Development of Loop-Mediated Isothermal Amplification Assay Targeting lytA and psaA Genes for Rapid and Visual Diagnosis of Streptococcus pneumoniae Pneumonia in Children

Abstract

Streptococcus pneumoniae (S. pneumoniae) is a common major human pathogen associated with community-acquired pneumonia, septicemia, meningitis, and otitis media. It is difficult to isolate and identify S. pneumoniae form clinical samples. To evaluate a novel, rapid, sensitive, and specific loop-mediated isothermal amplification (LAMP) assay to detect S. pneumoniae pneumonia in children, we designed specific LAMP primers targeting lytA and psaA genes. We optimized the reaction time and reaction system, and evaluated its sensitivity and specificity of detection using real-time turbidity monitoring and visual observation. We also analyzed the molecular characteristics of the isolates obtained from the positive samples. The primer sets LytA-1 and PsaA-2 amplified the genes in the shortest times, and 63°C was confirmed as the optimum reaction temperature. The detection sensitivity of each reaction was 10 and 100 copies/μL with primer sets LytA-1 and PsaA-2, respectively. This LAMP assay showed no cross-reactivity with other 27 pathogens. To describe the availability of this method, we collected 748 clinical samples from children with pneumonia. Among them, 135 were confirmed to be S. pneumoniae positive by LAMP. The sensitivity was 100% (95% CI 96.4-100%), specificity 99.0% (95% CI 97.8-99.6%). Including them, 50 were co-infected with Mycoplasma pneumoniae. This LAMP assay detected S. pneumoniae in 1 h and the results can be identified with visual naked eyes. Thus, it will be a powerful tool for S. pneumoniae early diagnosis and effective antibiotic therapy.

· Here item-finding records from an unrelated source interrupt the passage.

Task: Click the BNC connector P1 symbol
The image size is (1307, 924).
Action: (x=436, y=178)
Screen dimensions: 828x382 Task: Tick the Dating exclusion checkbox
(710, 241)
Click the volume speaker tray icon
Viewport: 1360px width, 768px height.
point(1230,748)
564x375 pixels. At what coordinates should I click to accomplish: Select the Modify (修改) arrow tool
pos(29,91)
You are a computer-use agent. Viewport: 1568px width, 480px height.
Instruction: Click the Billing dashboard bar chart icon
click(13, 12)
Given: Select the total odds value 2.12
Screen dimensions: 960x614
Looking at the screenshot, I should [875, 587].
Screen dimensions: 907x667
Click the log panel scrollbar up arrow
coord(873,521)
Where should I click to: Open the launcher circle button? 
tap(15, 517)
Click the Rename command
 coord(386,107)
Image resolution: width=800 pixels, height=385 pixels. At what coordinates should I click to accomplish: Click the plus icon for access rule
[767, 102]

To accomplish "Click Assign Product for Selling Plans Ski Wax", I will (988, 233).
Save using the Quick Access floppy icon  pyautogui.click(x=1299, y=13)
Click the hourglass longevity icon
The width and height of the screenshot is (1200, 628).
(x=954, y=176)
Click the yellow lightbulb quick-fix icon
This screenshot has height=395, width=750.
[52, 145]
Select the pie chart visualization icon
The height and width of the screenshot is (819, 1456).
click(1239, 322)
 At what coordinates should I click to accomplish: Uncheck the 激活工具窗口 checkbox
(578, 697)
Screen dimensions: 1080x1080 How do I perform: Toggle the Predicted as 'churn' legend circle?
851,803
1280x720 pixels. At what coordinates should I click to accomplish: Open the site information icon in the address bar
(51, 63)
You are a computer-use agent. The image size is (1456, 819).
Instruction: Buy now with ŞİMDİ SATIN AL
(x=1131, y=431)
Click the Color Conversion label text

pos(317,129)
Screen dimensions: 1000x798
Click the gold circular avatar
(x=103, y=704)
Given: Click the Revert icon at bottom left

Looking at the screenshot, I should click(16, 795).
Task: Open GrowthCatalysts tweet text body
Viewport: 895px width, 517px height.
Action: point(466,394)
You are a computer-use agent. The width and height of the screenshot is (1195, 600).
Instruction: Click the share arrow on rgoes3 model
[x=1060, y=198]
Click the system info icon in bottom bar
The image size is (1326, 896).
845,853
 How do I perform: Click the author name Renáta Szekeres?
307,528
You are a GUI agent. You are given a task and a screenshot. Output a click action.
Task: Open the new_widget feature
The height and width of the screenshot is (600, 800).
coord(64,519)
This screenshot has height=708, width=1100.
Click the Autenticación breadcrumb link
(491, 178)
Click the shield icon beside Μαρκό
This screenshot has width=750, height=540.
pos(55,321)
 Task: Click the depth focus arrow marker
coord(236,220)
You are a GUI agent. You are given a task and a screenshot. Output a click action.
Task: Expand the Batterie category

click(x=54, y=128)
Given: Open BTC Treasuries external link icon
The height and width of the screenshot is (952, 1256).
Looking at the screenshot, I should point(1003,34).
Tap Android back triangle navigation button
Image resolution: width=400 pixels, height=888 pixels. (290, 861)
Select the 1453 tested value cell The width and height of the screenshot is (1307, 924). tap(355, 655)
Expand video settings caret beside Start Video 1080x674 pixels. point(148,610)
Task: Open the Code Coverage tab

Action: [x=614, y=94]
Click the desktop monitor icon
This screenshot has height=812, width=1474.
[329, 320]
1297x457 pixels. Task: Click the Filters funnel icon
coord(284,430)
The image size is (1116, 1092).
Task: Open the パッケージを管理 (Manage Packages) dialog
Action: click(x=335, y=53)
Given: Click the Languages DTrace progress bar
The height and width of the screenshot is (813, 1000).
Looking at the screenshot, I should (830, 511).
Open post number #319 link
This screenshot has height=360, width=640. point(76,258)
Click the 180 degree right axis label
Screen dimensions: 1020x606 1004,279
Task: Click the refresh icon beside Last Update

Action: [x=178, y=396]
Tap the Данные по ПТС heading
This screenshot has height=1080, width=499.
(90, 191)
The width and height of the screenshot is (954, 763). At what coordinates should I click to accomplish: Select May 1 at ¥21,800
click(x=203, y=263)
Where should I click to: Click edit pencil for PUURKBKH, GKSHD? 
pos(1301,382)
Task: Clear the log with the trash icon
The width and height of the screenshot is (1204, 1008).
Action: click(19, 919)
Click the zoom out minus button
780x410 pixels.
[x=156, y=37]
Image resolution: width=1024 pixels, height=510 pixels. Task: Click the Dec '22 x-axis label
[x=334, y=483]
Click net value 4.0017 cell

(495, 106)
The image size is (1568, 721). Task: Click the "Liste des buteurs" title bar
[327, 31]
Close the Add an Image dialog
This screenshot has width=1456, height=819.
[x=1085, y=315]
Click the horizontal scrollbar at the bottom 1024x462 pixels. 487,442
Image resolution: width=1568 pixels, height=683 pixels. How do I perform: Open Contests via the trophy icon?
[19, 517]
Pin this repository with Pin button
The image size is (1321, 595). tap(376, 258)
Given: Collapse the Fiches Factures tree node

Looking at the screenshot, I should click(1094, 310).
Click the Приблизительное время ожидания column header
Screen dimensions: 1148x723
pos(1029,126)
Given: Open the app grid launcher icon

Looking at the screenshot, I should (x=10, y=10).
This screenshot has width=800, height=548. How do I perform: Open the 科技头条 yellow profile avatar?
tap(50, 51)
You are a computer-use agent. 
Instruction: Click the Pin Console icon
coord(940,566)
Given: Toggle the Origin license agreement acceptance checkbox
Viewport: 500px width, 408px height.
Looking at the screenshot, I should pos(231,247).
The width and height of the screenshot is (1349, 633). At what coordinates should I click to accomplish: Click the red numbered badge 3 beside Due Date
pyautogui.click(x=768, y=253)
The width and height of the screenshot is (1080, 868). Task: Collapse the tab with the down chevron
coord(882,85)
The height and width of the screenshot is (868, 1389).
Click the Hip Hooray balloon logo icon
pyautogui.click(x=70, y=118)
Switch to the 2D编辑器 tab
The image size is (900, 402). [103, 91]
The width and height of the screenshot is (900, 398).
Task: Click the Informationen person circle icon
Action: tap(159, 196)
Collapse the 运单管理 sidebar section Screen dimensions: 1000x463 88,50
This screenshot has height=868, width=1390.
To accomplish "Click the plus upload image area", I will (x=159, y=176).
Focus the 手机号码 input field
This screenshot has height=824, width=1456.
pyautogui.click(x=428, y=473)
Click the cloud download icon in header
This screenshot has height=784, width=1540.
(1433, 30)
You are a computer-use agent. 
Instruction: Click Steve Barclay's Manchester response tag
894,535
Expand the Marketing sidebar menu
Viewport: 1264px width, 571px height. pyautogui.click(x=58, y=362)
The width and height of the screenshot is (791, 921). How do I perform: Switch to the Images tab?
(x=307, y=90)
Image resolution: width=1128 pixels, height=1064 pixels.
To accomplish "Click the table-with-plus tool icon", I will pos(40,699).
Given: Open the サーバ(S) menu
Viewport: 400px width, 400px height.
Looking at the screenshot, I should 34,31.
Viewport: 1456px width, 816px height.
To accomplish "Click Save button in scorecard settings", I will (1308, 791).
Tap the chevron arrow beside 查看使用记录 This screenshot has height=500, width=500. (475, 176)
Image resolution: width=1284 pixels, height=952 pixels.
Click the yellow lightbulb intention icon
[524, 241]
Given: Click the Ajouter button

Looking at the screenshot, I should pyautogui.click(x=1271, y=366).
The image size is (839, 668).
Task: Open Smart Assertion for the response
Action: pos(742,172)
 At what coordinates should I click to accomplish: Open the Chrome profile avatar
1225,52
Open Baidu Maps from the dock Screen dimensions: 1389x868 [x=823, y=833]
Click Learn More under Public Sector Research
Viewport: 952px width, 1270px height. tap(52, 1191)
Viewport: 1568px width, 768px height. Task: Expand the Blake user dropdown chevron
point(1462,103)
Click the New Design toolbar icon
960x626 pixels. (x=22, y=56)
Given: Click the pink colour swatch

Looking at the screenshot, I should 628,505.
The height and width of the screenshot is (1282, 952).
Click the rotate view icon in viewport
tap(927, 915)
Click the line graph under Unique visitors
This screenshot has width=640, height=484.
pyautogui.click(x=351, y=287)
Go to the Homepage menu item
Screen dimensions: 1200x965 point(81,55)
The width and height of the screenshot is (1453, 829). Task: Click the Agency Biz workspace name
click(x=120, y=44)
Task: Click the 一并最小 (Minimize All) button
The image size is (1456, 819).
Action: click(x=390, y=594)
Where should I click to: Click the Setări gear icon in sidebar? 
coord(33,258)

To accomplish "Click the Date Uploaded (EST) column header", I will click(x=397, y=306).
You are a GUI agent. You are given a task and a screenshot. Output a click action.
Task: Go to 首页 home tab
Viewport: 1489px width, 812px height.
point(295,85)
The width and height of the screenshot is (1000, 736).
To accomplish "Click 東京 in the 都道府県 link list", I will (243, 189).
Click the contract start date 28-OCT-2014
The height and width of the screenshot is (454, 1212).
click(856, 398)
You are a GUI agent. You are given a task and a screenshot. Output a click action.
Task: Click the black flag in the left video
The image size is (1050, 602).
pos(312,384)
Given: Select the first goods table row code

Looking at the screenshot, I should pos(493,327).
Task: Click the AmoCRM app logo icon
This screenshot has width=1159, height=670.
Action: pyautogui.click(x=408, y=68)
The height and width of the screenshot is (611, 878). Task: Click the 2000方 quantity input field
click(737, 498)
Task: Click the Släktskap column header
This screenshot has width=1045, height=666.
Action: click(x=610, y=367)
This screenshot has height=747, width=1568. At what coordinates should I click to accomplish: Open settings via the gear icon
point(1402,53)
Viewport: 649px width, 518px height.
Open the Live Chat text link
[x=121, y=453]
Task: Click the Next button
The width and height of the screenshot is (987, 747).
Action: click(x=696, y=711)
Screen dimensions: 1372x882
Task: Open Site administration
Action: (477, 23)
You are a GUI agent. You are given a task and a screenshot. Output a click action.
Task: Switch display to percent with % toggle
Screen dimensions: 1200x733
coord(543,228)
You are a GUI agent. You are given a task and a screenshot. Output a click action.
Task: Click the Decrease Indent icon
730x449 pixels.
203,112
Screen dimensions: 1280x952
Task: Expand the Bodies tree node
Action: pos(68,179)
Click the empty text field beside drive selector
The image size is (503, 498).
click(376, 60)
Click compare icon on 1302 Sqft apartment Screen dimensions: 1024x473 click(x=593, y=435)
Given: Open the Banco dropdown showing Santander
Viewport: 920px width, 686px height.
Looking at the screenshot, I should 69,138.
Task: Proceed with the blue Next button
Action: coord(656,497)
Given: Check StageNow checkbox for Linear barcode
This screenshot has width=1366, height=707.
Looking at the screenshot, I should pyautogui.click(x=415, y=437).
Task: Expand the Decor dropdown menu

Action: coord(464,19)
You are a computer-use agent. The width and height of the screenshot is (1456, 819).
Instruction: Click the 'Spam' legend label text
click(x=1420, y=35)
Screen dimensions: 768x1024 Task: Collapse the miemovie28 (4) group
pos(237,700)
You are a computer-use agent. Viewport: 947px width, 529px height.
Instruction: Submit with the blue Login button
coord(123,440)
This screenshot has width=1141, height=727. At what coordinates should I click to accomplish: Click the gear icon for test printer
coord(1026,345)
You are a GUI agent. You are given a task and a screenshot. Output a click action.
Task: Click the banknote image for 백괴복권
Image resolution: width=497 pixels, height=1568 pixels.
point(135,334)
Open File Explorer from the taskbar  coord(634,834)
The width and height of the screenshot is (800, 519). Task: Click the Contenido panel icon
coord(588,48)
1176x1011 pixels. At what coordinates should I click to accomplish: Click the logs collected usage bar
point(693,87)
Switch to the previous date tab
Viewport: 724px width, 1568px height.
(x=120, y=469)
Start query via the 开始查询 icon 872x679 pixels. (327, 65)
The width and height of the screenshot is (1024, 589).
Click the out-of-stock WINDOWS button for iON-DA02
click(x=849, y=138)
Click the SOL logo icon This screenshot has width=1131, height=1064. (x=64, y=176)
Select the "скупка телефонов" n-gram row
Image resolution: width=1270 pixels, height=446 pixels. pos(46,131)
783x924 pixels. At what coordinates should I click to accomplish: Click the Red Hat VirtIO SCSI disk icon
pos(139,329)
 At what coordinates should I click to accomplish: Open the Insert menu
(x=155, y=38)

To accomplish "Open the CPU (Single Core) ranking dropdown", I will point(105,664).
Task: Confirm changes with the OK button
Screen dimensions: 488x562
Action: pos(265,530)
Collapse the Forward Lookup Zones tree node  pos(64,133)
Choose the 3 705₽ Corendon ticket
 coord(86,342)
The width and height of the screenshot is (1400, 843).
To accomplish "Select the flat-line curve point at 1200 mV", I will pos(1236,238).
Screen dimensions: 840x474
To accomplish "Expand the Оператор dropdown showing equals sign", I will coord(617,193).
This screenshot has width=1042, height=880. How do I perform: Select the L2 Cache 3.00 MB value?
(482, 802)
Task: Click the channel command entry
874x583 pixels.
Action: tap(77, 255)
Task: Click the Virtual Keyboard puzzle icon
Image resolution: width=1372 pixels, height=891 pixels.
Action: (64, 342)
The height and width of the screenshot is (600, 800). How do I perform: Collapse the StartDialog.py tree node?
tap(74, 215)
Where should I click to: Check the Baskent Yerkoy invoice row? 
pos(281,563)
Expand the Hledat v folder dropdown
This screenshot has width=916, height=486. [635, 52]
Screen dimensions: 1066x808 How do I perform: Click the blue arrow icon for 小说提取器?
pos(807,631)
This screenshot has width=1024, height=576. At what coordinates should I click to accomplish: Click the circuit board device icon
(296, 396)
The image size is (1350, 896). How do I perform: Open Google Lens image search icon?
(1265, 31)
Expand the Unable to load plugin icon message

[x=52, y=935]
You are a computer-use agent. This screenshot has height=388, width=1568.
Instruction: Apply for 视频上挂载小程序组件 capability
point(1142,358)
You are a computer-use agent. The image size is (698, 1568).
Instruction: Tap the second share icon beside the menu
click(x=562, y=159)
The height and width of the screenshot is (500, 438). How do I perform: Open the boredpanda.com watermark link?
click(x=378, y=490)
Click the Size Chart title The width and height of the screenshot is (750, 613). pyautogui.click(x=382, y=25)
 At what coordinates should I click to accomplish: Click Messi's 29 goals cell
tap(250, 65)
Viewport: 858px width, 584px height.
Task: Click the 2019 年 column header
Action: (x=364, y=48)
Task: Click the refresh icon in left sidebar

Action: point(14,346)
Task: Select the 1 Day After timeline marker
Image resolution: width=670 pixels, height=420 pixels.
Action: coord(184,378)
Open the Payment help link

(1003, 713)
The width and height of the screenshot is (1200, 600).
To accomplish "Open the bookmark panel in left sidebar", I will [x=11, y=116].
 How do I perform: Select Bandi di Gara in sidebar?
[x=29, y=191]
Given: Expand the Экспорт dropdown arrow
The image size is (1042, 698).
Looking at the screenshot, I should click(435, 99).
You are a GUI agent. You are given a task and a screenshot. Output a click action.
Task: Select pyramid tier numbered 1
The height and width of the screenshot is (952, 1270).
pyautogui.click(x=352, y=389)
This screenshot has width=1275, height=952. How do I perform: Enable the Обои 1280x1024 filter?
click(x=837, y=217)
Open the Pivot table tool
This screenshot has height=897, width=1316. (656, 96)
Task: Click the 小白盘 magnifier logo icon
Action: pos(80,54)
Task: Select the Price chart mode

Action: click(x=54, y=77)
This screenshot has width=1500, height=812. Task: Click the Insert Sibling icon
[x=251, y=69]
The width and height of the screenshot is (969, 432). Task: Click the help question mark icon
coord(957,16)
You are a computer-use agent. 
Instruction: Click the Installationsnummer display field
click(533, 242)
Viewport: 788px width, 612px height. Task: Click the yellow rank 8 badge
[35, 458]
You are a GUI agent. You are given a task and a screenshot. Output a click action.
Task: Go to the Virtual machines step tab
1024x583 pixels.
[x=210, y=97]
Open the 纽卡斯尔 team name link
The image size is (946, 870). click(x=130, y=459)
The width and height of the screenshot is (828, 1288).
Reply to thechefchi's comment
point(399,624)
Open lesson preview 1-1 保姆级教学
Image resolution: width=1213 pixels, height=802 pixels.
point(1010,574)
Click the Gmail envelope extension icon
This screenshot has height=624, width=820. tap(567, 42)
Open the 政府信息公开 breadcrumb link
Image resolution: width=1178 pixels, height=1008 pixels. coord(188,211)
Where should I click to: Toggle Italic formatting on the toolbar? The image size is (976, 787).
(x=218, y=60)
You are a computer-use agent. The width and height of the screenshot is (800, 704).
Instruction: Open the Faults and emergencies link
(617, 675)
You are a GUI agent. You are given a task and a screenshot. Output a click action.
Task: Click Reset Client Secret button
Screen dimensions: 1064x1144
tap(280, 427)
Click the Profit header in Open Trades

Keywords: Streptococcus pneumoniae; children; detection; loop-mediated isothermal amplification; visual.

FIGURE 1

Selection of specific regions and primer positions. (A) Primers to amplify the lytA gene. (B) Primers to amplify the psaA gene. F3: outer forward primer; B3: outer backward primer; FIP: forward inner primer, F1c-F2; BIP: backward inner primer, B1c-B2; LF: loop forward primer; LB: loop backward primer.

FIGURE 2

The most suitable primers and reaction temperature used for loop-mediated isothermal amplification (LAMP) analysis. (A) The most suitable primer pair for LAMP analysis to amplify the lytA gene. (B) The optimal reaction temperature for LAMP analysis using primer LytA-1. (C) The most suitable primer set for LAMP analysis to amplify the psaA gene. (D) The optimal reaction temperature for LAMP determination using primer PsaA-2. The reaction volume is 25 μL, contains 2 μL of DNA template, and the template concentration was 2 ng/μL.

FIGURE 3

The sensitivity of loop-mediated isothermal amplification (LAMP) analysis and conventional PCR to the detection of S. pneumoniae. (A,B) The sensitivity of LAMP analysis using the primer set LytA-1 to target the lytA gene. (C,D) Sensitivity of LAMP assay using primer set PsaA-2 to target psaA gene. (E) The sensitivity of conventional PCR detection for lytA and psaA gene. Use Loopamp real-time turbidity meter to monitor and detect turbidity (A,C), and judge with the naked eye based on the color change from orange to green (B,D). Lanes 1–9: 10⁸, 10⁷, 10⁶, 10⁵, 10⁴, 10³, 10², 10¹, and 10⁰copies/μL.

FIGURE 4

Specificity of the loop-mediated isothermal amplification assay for S. pneumoniae detection. (A) Specificity of the LAMP assay with primer set LytA-1 targeted the lytA gene. (B) Specificity of the LAMP assay with primer set PsaA-2 targeted the psaA gene. The detection was monitored by turbidity using a Loopamp real-time turbidimeter. S1: influenza A, S2: influenza B, S3: parainfluenza viruses, S4: adenoviruses, S5: respiratory syncytial virus, S6: human metapneumovirus, S7: human bocavirus, S8: rhinovirus, S9: Mycoplasma pneumoniae M129, S10: Mycoplasma pneumoniae FH, S11: Haemophilus influenzae, S12: Legionella pneumophila, S13: Listeria monocytogenes, S14: Staphylococcus aureus, S15: Klebsiella pneumoniae, S16: Pseudomonas aeruginosa, S17: Escherichia coli, S18: Acinetobacter baumannii, S19: Mycobacterium tuberculosis, S20: Bordetella pertussis, S21: Streptococcus mitis, S22: Streptococcus oralis, S23: Streptococcus agalactiae, S24: Streptococcus mutans, S25: Streptococcus parasanguinis, S26:Streptococcus sanguinis, S27:Streptococcus salivarius.